La contribución de Pauline Renoux-Caron (“Los Santos sin altar de la Orden de San Jerónimo”) (pp. 369-392) reflexiona sobre el concepto de santidad en la Orden Jerónima fijando la mirada en sus dos grandes crónicas: la de fray Pedro de la Vega (1539) y la de fray José de Sigüenza (1600 y 1605), en las que sus autores incorporan “vidas edificantes de santos varones” y, en medida inferior, de “santas mujeres”, que si bien ilustran a esta familia religiosa no se redactaron con vistas a un reconocimiento canónico. En concreto, el texto de fray José de Sigüenza incluye un total de doscientas ochenta y nueve noticias de este tipo, repartidas entre sus dos volúmenes. Tras estudiar sus variantes y características, llega a la conclusión de que estas tienen un propósito reformador ad intra y persiguen la recuperación de la observancia primitiva. Posteriormente analiza en detalle los Procesos de Canonización de Sor María de Ajofrín (+1489) y fray Hernando de Talavera (+1507), al tiempo que se indaga en las causas del contexto político interior a la Orden y exterior a la misma, que llevaron a su abandono final.

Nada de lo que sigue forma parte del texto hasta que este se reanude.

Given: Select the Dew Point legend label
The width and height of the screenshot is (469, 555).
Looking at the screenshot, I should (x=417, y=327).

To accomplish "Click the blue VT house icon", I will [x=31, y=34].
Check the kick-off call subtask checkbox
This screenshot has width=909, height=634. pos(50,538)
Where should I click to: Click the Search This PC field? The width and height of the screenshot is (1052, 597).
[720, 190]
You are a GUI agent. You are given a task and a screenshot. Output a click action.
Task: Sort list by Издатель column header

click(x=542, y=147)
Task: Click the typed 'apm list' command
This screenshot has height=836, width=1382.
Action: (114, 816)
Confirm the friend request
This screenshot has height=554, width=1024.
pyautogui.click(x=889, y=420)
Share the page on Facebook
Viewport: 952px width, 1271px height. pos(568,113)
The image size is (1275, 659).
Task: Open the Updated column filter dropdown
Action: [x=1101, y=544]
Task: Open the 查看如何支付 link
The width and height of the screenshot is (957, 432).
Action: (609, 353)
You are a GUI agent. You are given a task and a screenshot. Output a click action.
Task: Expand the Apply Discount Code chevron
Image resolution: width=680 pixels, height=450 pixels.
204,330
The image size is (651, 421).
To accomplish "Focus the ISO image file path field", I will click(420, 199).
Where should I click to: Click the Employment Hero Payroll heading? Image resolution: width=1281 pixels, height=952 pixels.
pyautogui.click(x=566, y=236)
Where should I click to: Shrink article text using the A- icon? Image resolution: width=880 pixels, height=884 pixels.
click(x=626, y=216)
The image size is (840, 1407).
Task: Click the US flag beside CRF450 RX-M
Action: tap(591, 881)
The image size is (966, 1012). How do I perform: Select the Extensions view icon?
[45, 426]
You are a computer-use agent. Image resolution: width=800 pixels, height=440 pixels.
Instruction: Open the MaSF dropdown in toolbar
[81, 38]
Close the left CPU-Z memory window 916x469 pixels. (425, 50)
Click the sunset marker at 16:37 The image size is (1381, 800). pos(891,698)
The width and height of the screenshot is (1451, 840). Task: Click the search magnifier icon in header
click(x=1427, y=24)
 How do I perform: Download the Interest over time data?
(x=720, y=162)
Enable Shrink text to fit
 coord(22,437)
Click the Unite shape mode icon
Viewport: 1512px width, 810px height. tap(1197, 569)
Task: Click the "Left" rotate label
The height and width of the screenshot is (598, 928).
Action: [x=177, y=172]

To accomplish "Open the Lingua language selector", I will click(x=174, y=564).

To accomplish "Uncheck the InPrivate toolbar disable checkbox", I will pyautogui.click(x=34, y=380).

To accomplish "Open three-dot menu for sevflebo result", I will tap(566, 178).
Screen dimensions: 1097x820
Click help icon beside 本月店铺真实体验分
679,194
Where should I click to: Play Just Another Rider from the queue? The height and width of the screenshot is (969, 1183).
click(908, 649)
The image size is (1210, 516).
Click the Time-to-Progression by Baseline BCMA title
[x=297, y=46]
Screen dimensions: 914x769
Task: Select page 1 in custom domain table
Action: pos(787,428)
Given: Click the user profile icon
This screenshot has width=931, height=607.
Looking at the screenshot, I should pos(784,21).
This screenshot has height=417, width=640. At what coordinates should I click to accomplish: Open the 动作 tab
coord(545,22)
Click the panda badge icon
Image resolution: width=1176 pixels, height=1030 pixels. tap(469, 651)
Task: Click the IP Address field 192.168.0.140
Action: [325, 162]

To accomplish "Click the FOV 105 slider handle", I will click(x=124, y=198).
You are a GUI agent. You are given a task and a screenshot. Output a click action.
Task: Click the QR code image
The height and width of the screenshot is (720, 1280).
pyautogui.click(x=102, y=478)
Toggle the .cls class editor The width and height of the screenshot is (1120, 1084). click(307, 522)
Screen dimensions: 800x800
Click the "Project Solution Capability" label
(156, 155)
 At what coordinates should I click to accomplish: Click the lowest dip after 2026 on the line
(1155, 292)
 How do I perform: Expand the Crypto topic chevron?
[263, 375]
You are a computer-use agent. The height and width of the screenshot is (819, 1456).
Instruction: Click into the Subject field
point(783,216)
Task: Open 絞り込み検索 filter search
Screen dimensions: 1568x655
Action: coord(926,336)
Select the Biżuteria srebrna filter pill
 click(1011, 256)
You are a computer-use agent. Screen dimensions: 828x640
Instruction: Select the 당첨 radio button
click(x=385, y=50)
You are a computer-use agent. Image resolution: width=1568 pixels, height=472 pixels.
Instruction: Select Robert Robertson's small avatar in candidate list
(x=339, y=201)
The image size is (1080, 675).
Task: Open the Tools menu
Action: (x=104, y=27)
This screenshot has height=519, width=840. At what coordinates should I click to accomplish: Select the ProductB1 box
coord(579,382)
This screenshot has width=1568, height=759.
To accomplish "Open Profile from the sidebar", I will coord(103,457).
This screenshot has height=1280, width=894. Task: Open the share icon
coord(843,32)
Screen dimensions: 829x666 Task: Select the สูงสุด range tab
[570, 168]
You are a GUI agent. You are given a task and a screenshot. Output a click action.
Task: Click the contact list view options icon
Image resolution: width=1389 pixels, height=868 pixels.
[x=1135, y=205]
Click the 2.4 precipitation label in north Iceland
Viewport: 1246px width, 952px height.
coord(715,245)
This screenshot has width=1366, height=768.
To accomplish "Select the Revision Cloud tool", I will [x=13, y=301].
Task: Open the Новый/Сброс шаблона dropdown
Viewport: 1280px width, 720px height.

Cierra el volumen Elíseo Serrano Martín (“Los Santos Extravagantes aragoneses de Pedro de Rivadeneira”) (pp. 393-420), con su colaboración dedicada a estos Santos que el Padre Ribadeneira incluye: San Braulio Obispo, Santa Engracia con los dieciocho mártires y Santa Isabel de Aragón, reina de Portugal. Tras detallar la historia editorial de la obra del jesuita y presentar las claves para el estudio de la santidad al amparo de las reformas impulsadas por el Concilio de Trento, incluida la creación de la Sagrada Congregación de los Ritos, subraya el aumento constante del listado de Extravagantes que tuvo lugar a lo largo del siglo XVII y que se ha sistematizado en torno a cuatro grandes grupos: santidad reformadora (Carlos Borromeo y sus seguidores), santidad inquisitorial (dominicos), santidad virtuosa (jesuítas) y santidad buscada (capuchinos). Los tres Extravagantes aragoneses de Rivadeneira representan los nuevos intereses romanos en torno a la santidad: un Obispo que encarna la autoridad eclesiástica, reforzada por Trento, y la defensa de la ortodoxia; una mártir de los tiempos más duros de las persecuciones al Cristianismo primitivo, convertida en paradigma del ideal de heroísmo que impulsó la Contrarreforma frente a herejes y paganos; y una reina santa que destacó por sus esfuerzos pacificadores en las guerras intestinas portuguesas que enfrentaron al monarca y su hijo, con todo lo que conlleva de simbiosis entre Religión y Poder, de santidad y autoridad política. Se completa con una revisión pormenorizada de lo ya conocido en torno a estos tres Santos aragoneses.